I have a redis cluster with only 3 masters(no slave), data is sharded into slots which are distributed among those masters. Is below interleaving possible:
- add a new slave to a single master
- before the master starts migrating data to its slave or before the data migration finishes, the master crashes.
- the crash is noticed by other remaining masters, they flagged that master as FAIL
- the (almost empty) slave starts an election and since it's the only slave, it's successfully elected
- the old master recovers and it's attached as a slave to the new master
If the following conditions are met, a slave starts an election (quoted from the cluster spec): 1. The slave's master is in FAIL state. 2. The master was serving a non-zero number of slots. 3. The slave replication link was disconnected from the master for no longer than a given amount of time, in order to ensure the promoted slave's data is reasonably fresh. This time is user configurable.

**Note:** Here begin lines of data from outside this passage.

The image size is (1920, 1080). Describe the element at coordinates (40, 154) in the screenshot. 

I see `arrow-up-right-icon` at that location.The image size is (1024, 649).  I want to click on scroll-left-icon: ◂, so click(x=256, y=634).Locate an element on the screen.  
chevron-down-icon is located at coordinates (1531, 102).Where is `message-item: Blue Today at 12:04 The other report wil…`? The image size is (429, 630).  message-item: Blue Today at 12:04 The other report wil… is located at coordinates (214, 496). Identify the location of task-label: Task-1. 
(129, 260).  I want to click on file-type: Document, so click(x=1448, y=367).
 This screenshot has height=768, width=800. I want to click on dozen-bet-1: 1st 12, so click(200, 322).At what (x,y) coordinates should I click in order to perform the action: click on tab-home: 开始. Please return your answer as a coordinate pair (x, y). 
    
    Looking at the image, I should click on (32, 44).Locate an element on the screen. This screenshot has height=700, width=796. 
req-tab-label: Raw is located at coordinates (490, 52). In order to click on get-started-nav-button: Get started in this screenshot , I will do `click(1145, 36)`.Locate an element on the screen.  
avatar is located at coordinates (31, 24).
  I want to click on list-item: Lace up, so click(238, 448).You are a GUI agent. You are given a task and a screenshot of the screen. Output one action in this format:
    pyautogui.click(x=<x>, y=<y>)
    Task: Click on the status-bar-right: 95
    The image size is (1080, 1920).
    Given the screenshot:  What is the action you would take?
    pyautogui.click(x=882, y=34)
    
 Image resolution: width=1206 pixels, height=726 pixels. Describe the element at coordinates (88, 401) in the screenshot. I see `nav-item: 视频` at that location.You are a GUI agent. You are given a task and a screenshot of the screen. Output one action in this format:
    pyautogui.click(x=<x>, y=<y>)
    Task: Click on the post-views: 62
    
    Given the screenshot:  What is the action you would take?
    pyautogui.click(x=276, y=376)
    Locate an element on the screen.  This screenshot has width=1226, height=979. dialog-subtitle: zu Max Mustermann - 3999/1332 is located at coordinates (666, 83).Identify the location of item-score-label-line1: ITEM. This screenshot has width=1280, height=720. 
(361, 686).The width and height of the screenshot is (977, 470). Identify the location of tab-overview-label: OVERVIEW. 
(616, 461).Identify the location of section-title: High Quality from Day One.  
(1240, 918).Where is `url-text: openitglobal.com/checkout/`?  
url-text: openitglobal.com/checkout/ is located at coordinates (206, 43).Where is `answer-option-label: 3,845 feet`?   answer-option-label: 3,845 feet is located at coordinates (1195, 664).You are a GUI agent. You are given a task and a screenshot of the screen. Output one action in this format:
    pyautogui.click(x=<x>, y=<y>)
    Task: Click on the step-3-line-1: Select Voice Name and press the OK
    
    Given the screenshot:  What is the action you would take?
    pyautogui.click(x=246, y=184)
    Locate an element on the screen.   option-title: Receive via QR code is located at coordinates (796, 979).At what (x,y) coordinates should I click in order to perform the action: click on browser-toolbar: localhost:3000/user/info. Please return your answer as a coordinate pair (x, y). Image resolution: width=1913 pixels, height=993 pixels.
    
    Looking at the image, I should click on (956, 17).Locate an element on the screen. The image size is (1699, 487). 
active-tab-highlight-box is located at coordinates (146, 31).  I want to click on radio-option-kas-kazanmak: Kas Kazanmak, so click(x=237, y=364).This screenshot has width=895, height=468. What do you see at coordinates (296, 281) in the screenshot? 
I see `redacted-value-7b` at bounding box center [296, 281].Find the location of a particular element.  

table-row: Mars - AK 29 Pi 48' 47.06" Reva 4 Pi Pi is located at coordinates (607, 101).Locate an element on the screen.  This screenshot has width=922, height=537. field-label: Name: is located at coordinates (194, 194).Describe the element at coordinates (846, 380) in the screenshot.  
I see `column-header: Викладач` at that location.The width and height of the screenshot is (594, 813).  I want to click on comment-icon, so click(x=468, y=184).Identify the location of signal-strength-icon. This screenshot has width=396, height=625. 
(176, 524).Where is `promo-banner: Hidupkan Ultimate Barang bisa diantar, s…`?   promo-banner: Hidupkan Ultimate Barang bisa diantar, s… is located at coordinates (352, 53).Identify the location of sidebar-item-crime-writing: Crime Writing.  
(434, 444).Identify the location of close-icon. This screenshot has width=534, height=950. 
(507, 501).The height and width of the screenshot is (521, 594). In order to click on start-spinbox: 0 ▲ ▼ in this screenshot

If the following conditions are met, a master grants vote (quoted from the cluster spec): 1. A master only votes a single time for a given epoch, and refuses to vote for older epochs: every master has a lastVoteEpoch field and will refuse to vote again as long as the currentEpoch in the auth request packet is not greater than the lastVoteEpoch. When a master replies positively to a vote request, the lastVoteEpoch is updated accordingly, and safely stored on disk. 2. A master votes for a slave only if the slave's master is flagged as FAIL. 3. Auth requests with a currentEpoch that is less than the master currentEpoch are ignored. Because of this the master reply will always have the same currentEpoch as the auth request. If the same slave asks again to be voted, incrementing the currentEpoch, it is guaranteed that an old delayed reply from the master can not be accepted for the new vote.
Also quoted from the cluster spec:
Masters make no effort to select the best slave in any way.
It looks like a (almost empty or totally empty) slave could be elected. Correct me if I'm wrong.
Comment From: antirez
Hi @yyklll ,
this is no longer true:
Masters make no effort to select the best slave in any way.
This is what happens: among the available slaves, the best is picked with a best effort algorithm.
However the scenario you describe is also unlikely to happen for another reason. Check the cluster-replica-validity-factor configuration option. If the replica never synchronized with the master, its "data age" should be zero, so it should not try to be elected at all.
Comment From: yyklll
Thank you. I will take a look at the option.